During American President Barack Obama’s 2008 campaign, a main promise he made — one of the significant ways he would distance himself from George W. Bush’s regime — was to close the Guantánamo Bay detention facility. To deal with detainees still awaiting trial, Obama planned to move them to the United States mainland where they would be tried in civilian court. Earlier this week, U.S. Attorney General Eric Holder announced that the self-described mastermind of the Sept. 11, 2001 attacks, Khalid Sheikh Mohammed, wouldn’t be tried in civilian court as the administration had planned. Mohammed and four other detainees will be tried at Guantánamo Bay. While this decision is disappointing, it also presents Obama with an opportunity to reform the legal process.

Until recently, Obama was determined to try some of the detainees in civilian court. When he signed the Defence Authorization Bill last January — a bill which prevents Guantánamo detainees from being transferred elsewhere — he objected to many of the clauses and expressed his desire to repeal them. His administration stands alone politically — most members of Congress (including many Democrats) are opposed to trying the detainees in civilian court, as are most politicians in the three states where the Sept. 11 attacks occurred. They fear the costs will be high and security difficult to maintain. A civilian trial would have to occur in New York state, the District of Columbia or Virginia.

The lack of congressional support and the limited political support in the three states gives Obama little chance of repealing the Defense Authorization Bill soon. While Obama couldn’t have predicted losing the House of Representatives to the Republicans last November, he failed to outline from the beginning his plan for handling detainees. Obama knew from the start that some of those being held might never be tried because there’s insufficient evidence to convict them, but they can’t be released, because they still pose a serious security risk. Other cases, including Mohammed’s, present tough questions: the administration wants Mohammed to be put to death and he has agreed to plead guilty, but there is no case law for the tribunals, so there are doubts about the legitimacy of the process.

A decade after 9/11, people are demanding that the accused be brought to justice. While Obama is disappointed about having to try the detainees in Guantánamo Bay instead of civilian court, he still has the opportunity to continue improvement of the detention facility. Since taking over from Bush, Obama has made worthwhile changes regarding the process. There are now fewer than 200 detainees at the base (775 have been processed since 2001), journalists are now permitted into the base and there haven’t been any serious reports of abuse in the past two years.
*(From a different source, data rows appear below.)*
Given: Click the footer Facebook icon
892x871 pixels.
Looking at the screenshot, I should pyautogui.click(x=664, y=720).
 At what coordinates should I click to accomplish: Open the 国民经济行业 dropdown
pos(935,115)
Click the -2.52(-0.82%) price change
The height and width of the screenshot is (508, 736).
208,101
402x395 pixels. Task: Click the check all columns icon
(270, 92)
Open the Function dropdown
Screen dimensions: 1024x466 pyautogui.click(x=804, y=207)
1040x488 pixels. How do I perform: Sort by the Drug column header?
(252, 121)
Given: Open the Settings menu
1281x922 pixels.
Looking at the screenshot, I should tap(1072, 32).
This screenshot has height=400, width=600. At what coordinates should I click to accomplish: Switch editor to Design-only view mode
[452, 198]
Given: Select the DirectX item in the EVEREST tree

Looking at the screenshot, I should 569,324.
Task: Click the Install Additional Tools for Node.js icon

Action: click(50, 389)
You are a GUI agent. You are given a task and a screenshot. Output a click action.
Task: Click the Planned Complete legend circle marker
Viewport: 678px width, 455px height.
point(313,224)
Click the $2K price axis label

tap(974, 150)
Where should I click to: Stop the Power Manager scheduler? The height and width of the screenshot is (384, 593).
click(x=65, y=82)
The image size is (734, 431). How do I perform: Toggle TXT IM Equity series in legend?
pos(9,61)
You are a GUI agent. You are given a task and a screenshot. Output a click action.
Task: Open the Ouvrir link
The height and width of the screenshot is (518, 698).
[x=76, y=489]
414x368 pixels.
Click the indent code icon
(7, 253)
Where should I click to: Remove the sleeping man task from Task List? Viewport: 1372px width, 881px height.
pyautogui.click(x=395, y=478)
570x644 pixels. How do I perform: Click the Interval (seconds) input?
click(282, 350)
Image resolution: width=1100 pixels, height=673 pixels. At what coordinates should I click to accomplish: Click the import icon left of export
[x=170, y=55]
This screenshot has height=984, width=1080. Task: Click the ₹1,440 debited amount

More can be done. Obama can now proceed with the knowledge that, regardless of whether or not he wants to keep Guantánamo open, he can make the tribunal process much more transparent. Trials for those who are going to be tried should begin only once the process is clear. Judges running the tribunals are often unsure of the limits of their power, as well as what outcomes are permissible. Clear rules must also be put in place to deal with future suspected terrorists who are brought to the facility — Guantánamo Bay won’t become a model for justice anytime soon, but the legal standards established over the last two years are in the right direction.

For Obama and many Americans, the situation is still fraught with problems. But rather than treating this as another setback to negotiate with congress, Obama should accept the situation and establish something closer to a just system.